[Pixel coordinate grounding data]
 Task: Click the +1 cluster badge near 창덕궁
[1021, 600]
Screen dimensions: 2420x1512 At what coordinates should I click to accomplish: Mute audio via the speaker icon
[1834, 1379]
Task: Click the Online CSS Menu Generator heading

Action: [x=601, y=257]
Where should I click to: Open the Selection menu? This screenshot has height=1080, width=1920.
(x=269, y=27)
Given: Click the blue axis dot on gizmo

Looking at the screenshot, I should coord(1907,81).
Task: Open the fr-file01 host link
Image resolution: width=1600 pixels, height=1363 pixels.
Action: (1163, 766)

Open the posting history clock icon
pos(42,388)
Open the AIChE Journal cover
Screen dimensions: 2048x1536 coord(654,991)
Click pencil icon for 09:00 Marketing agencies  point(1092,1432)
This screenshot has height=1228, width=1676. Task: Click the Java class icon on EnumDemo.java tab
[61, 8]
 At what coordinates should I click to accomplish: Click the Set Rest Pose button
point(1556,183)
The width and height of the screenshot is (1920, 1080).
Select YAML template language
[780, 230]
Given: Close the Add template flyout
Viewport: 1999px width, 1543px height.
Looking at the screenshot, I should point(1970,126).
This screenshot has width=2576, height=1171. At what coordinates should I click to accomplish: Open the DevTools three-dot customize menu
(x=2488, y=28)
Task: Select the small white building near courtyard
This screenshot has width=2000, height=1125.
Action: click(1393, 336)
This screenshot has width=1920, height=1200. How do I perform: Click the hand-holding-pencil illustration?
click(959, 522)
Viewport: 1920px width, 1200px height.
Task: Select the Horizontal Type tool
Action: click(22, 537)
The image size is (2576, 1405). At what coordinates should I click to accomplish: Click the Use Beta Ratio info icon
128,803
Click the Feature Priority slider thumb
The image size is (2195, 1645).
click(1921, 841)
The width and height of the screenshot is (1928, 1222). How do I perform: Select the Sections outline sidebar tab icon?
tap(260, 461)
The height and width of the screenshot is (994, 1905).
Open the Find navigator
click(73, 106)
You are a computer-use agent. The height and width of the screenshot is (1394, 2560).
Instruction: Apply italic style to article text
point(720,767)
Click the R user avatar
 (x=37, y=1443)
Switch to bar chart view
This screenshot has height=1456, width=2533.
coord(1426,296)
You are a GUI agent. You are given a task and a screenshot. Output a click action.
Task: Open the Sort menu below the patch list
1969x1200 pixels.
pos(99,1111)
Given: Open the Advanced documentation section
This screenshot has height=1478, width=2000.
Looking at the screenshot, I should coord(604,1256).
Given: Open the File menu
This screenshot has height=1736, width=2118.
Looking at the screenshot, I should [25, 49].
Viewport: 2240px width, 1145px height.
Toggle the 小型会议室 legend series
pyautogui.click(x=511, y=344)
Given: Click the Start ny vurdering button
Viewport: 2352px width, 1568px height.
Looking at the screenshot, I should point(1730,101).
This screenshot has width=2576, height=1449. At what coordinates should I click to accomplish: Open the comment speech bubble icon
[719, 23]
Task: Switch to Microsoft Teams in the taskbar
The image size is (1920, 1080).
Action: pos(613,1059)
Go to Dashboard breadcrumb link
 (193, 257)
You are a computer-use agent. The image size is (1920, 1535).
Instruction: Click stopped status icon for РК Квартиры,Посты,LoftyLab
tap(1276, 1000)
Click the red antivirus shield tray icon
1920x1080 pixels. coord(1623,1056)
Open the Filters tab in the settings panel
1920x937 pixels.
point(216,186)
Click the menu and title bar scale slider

▸ **Brief**:
Within the data above, the span starting at the line containing "The image size is (2576, 1405)." and ending at the line containing "Given: Open the File menu" is to be retyped exactly, with no other lines.

▸ **Result of the exercise**:
The image size is (2576, 1405). At what coordinates should I click to accomplish: Click the Use Beta Ratio info icon
128,803
Click the Feature Priority slider thumb
The image size is (2195, 1645).
click(1921, 841)
The width and height of the screenshot is (1928, 1222). How do I perform: Select the Sections outline sidebar tab icon?
tap(260, 461)
The height and width of the screenshot is (994, 1905).
Open the Find navigator
click(73, 106)
You are a computer-use agent. The height and width of the screenshot is (1394, 2560).
Instruction: Apply italic style to article text
point(720,767)
Click the R user avatar
 (x=37, y=1443)
Switch to bar chart view
This screenshot has height=1456, width=2533.
coord(1426,296)
You are a GUI agent. You are given a task and a screenshot. Output a click action.
Task: Open the Sort menu below the patch list
1969x1200 pixels.
pos(99,1111)
Given: Open the Advanced documentation section
This screenshot has height=1478, width=2000.
Looking at the screenshot, I should coord(604,1256).
Given: Open the File menu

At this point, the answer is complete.